- Complete the following -
1 > Set down the part of the printer-setup thread starting with "It seems to" and going on through "its merry way.", word for word.
2 > Answer these questions from the printer-setup thread:
(a) According to the rule of thumb, what multiple of the interval should the BrowseTimeout be set to?
(b) How many printers are defined on each of the two servers?
(c) How much RAM do the dual 3Ghz machines have?

··· Source excerpt

High Volume, Many Printer setup

Wed Jun 1 15:02:12 PDT 2005

Michael Sweet wrote:
> Kelly Sauke wrote:
> 
>> ...
>> 1).  If one of the cups machines goes down, when the client hits the
>> BrowseTimeout it starts removing the printers from that host.  While
>> the client is removing all the printers, all other printing commands
>> (lp, lpstat, etc) lock up and wait for this process to get done.
> 
>> ...
> 
> That shouldn't happen.  Printer timeouts will be staggered over the
> browse interval period, and they take essentially no time at all to
> process.  Certainly no time for the high-end systems you are using!
> 
> The general rule-of-thumb is to set the BrowseInterval to be greater
> than the number of printers, and the BrowseTimeout to be 3 times
> the interval.

There are 364 printers defined on each of the two servers.  I've set the BrowseInterval
on those servers to be 728.  When the client hits the BrowseTimeout on the first printer,
it appears the rest of them aren't far behind and eventually the client cupsd can't process
all the timeouts and becomes very unresponsive to other cups requests.
It seems to happen after the first 70 printers or so have
been removed then any commands (lpstat, lp) start to take from 20 sec to >1 minute to complete.  This is on
the dual 3Ghz machines with 3G ram doing nothing but running cupsd.  It doesn't appear as though the BrowseTimeouts
are as staggered as they should be.  Even with the BrowseInterval at 2*num_printers it seems that the BrowseTimeouts
are hitting at 2 timeouts per second when one would expect them to hit at 1 every 2 seconds.  2 per sec seems to be faster
than cups can remove them.

It also appears that this state only gets entered when it has an implicitclass created.  If the client
only has printers from one host and no implicit class gets created, when those printers hit their
BrowseTimout, cupsd handles it just fine and goes along its merry way.

······
··· Listed entries

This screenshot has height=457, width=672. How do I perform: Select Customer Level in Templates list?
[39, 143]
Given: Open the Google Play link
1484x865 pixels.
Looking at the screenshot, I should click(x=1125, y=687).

······

- Solutions by task -
1 >
It seems to happen after the first 70 printers or so have
been removed then any commands (lpstat, lp) start to take from 20 sec to >1 minute to complete.  This is on
the dual 3Ghz machines with 3G ram doing nothing but running cupsd.  It doesn't appear as though the BrowseTimeouts
are as staggered as they should be.  Even with the BrowseInterval at 2*num_printers it seems that the BrowseTimeouts
are hitting at 2 timeouts per second when one would expect them to hit at 1 every 2 seconds.  2 per sec seems to be faster
than cups can remove them.

It also appears that this state only gets entered when it has an implicitclass created.  If the client
only has printers from one host and no implicit class gets created, when those printers hit their
BrowseTimout, cupsd handles it just fine and goes along its merry way.

2 >
(a) 3 times the interval
(b) 364
(c) 3G